A three-member Independent Facts Finding Commission appointed by the United Nations came up with some critical figures in August 2018 that the brutal military crackdown in 2017 triggered an influx of 725,000 Rohingyas to Bangladesh, more than 10,000 were killed on the ground in the first two months, hundreds of girls and women were ganged raped, and around 392 villages were partially or totally destroyed. Now Bangladesh hosts about 1.3 million Rohingyas including old and new arrivals in Ukhia and Teknaf refugee camps where they are “struggling for existence” as Myanmar does not recognize them as citizens and Bangladesh is not ready to accept them even as refugees. The intensity of brutality against the Rohingya people in Myanmar was so extreme that the UN Human Rights Council termed it as “a textbook example of ethnic cleansing” and many others called it “genocide.” The narratives of the Rohingya who went through terrible experiences now living in refugee camps in Bangladesh reveal the horrible stories about how they were dealt with as if they are lesser than human beings what Uddin frames as “subhuman life.” The voices of the victims illuminate as if the Rohingya live in between life and death. This talk presents the first-hand narratives of the Rohingya refugees unfolding the atrocious living conditions of the Rohingya lives in the broader spectrum of the intricate relations of stateless, vulnerability, and refugeehood in the world.  

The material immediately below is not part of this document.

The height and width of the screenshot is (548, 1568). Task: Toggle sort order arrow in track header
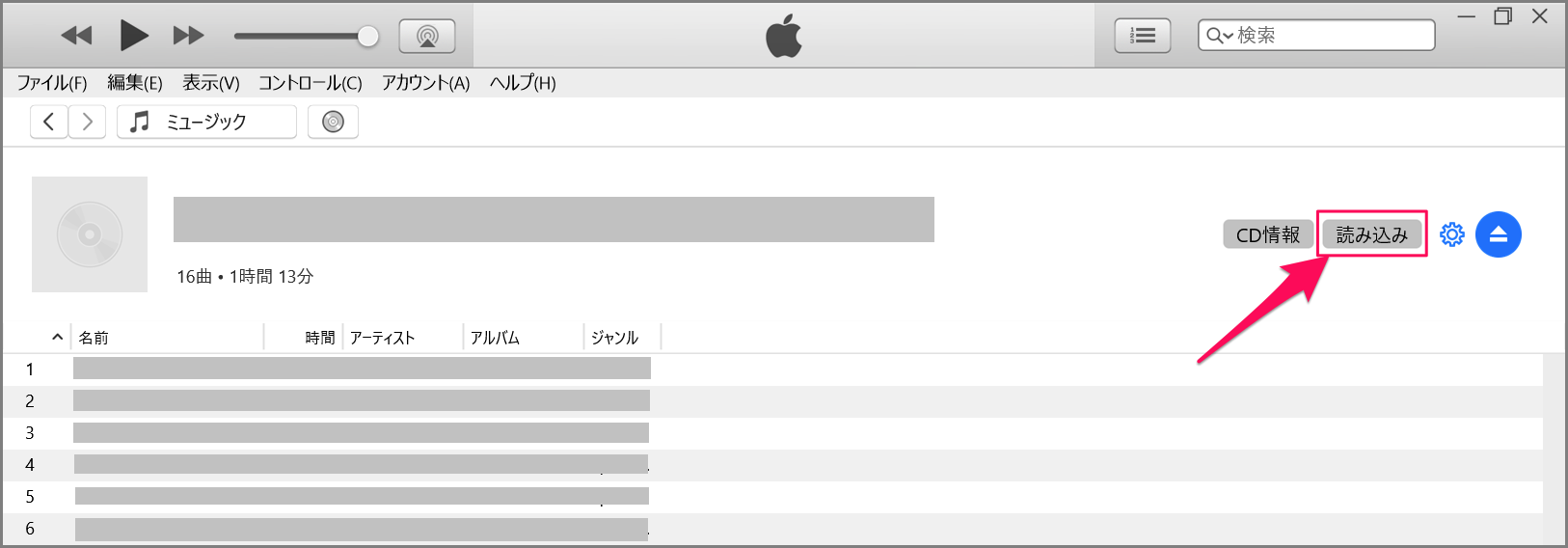pos(58,337)
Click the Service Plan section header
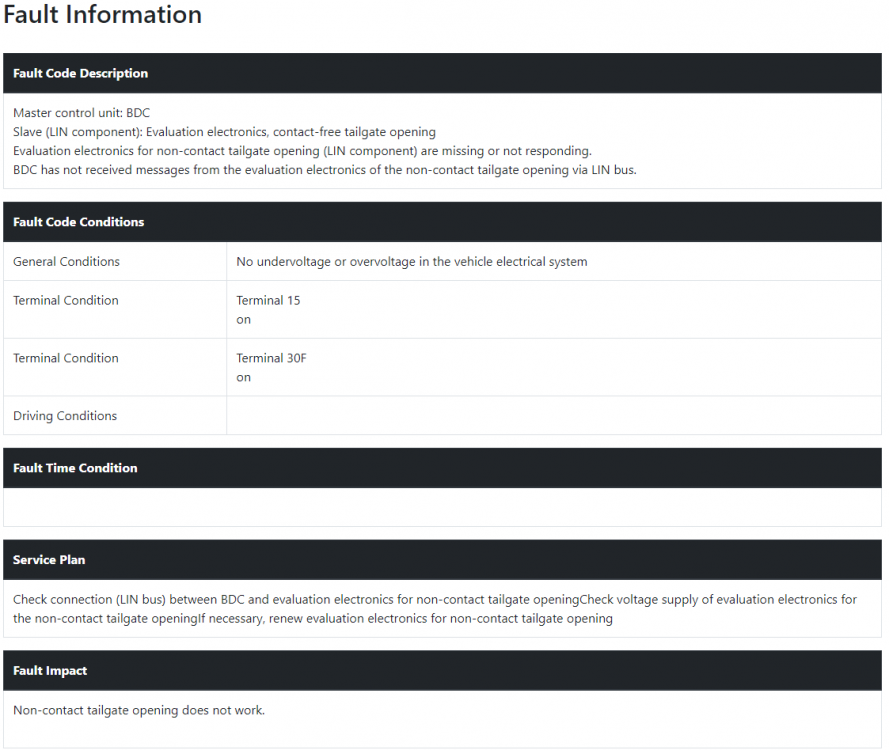889x750 pixels. (442, 560)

Presented by the Anthropology Department at The New School for Social Research, co-sponsored by Global Studies at the Lang College of Liberal Arts



Additional Details

Nasir Uddin is a cultural anthropologist based in Bangladesh, and Professor of Anthropology at Chittagong University. Currently, he is working as a Research Consultant with the Department of Anthropology and Sociology at SOAS, University of London. Uddin studied and carried out research at the University of Dhaka (Bangladesh), Kyoto University (Japan), the University of Hull (UK), Delhi School of Economics (India), Ruhr-University Bochum (Germany), VU University Amsterdam (the Netherlands), Heidelberg University (Germany), the London School of Economics (UK), SOAS of London University, and the University of Oxford (UK). His research interests include refugees, statelessness, and citizenship; deterritoriality of identity and transborder movements; indigeneity and identity politics; notions of power and the state in everyday life; borderlands between Bangladesh and Myanmar; the Rohingyas; the Chittagong Hill Tracts; and South Asia. His latest edited books are Life in Peace and Conflict: Indigeneity and the State in the Chittagong Hill Tracts (Orient BlackSwan, 2017), Indigeneity on the Move: Varying Manifestation of a Contested Concept (Berghahn, 2017 [co-edited with Eva Gerharz and Pradeep Chakkarath) and Deterritorialised Identity and Transborder Movement in South Asia (Springer, 2018 (co-edited with Nasreen Chowdhory). His forthcoming ethnography is The Rohingyas: A Case of “Subhuman” (Oxford University Press, 2019).